Introduction

Associated with post-operative mortality and morbidity, intra-operative hypotension (IOH) is a topic of increasing interest amongst both clinical researchers and clinicians responsible for the hemodynamic management of patients in the operating room.

Background

During non-cardiac surgery, variations in intraoperative blood pressure beyond normal physiological ranges are a common occurrence.

Hemodynamic instability

During the peri-operative period, surgical patients are often hemodynamically unstable, and this may result in a supply-demand mismatch¹.

A primary goal of anesthetic management is hemodynamic control, but little is known about the optimal targets for such management.

What is IOH?

IOH is a common and frequent occurrence in patients undergoing general anesthesia for non-cardiac surgery. A 2014 study of almost 17,000 anesthetic records revealed that 26% of the surgical patients involved had a peri-operative systolic blood pressure of <80 mmHg for >5minutes². 

Definition of IOH

At present, there is no widely accepted definition of IOH and this absence confounds the association between blood pressure deviations during surgery and adverse sequelae^3,4,5.

Measurement of IOH

Blood pressure signals are complex and demonstrate considerable variation over time. Multi-component, they include diastolic, systolic, mean and pulse pressures. The optimum method for characterizing these complex signals has yet to be defined. Several different approaches have been advocated and examined clinically. These include mean, time-weighted average, minimum, time under various thresholds, area under thresholds, time-weighted average under thresholds and minimum pressure maintained for various pre-defined periods.

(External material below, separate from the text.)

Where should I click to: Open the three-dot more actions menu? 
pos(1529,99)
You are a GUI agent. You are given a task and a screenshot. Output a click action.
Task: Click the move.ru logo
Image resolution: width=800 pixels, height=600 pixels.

Any identified association between blood pressure and outcome will have a primary dependency on the method chosen to characterize the pressure. More complex methodologies, e.g. those quantifying the duration and magnitude of pressure changes are likely to be more useful than simpler approaches such as mean and time-weighted average⁶.

IOH and unfavorable outcomes

It has long been recognized that IOH is associated with post-operative mortality³. The link between IOH and adverse outcomes such as acute kidney injury (AKI) and myocardial injury (MI) has been conclusively demonstrated by several landmark clinical studies^5,7,8Furthermore, accumulating evidence from other studies indicates that even brief periods of IOH may be harmful to patients⁹. Of concern is the fact that the threshold for harm may reside below blood pressure levels that are currently accepted as standard of care¹⁰.

Several clinical studies that have defined hypotension in terms of minutes or integrated pressures below various absolute limits have demonstrated associations between low mean arterial pressure (MAP) and organ injury¹¹.

IOH, defined in various ways, is weakly associated with AKI and strongly associated with MI and death¹¹.

In a study of 104,000 non-cardiac surgery patients, 30-day mortality was strongly related to time-weighted average intra-operative MAP¹².

The threshold for myocardial injury is a MAP ≤65mmHg. Recent clinical evidence suggests that the threshold for renal injury may be higher, possibly nearer 75mmHg. A few minutes of a MAP <55mmHg is associated with AKI and MI risk—both of which have been demonstrated to increase markedly with prolonged IOH⁸.

Adverse outcomes associated with IOH such as AKI and MI require additional treatment and length of stay. These incur substantial extra hospital expenditures¹⁴.

Benefits of preventing IOH

The prevention of IOH, by tailoring management of peri-operative blood pressure to individual patient physiology, may improve post-operative outcomes. In a randomized clinical trial of patients undergoing major abdominal surgery, those in the individualized blood pressure management arm demonstrated significantly lower rates of post-operative organ dysfunction than those managed with standard practice (38.1% vs. 51.7% respectively) ¹³.

A recent Monte Carlo modelling study based on current US epidemiological and cost outcomes literature has suggested that “improved intra-operative hypotension control in a hospital with an annual volume of 10,000 non-cardiac surgical patients is associated with mean cost reductions ranging from $1.2–$4.6 million per year” ¹⁴.

How can the problem be addressed?

Directed Systems Ltd (Cambridge, UK and Austin, USA) has developed and received FDA 510(k) clearance, for a new software medical device, Hypotension Decision Assist (HDA), which provides guidance to anesthesiologists in relation to the real-time management of patient cardiovascular physiology.

HDA is designed to help anesthesiologists respond to the problem of hypotension in patients undergoing anesthesia during surgical procedures.

The information provided by HDA is intended to complement, not replace, the information provided by the standard multi-parameter monitoring systems that are routinely used in the operating room. 

HDA continually processes and displays, in graphical charts and numeric format, hemodynamic data and derived variables in comparison with user defined targets. It detects and indicates to the user when blood pressure shown as MAP is above or below a defined target range.

HDA includes algorithms that provide insight into the determinants of cardiovascular function, including trends in cardiac output and systemic vascular resistance^15-20.

HDA allows the user to add labels to the graphic display chart to show the administration of vasopressors, as bolus or infused, and volume challenges.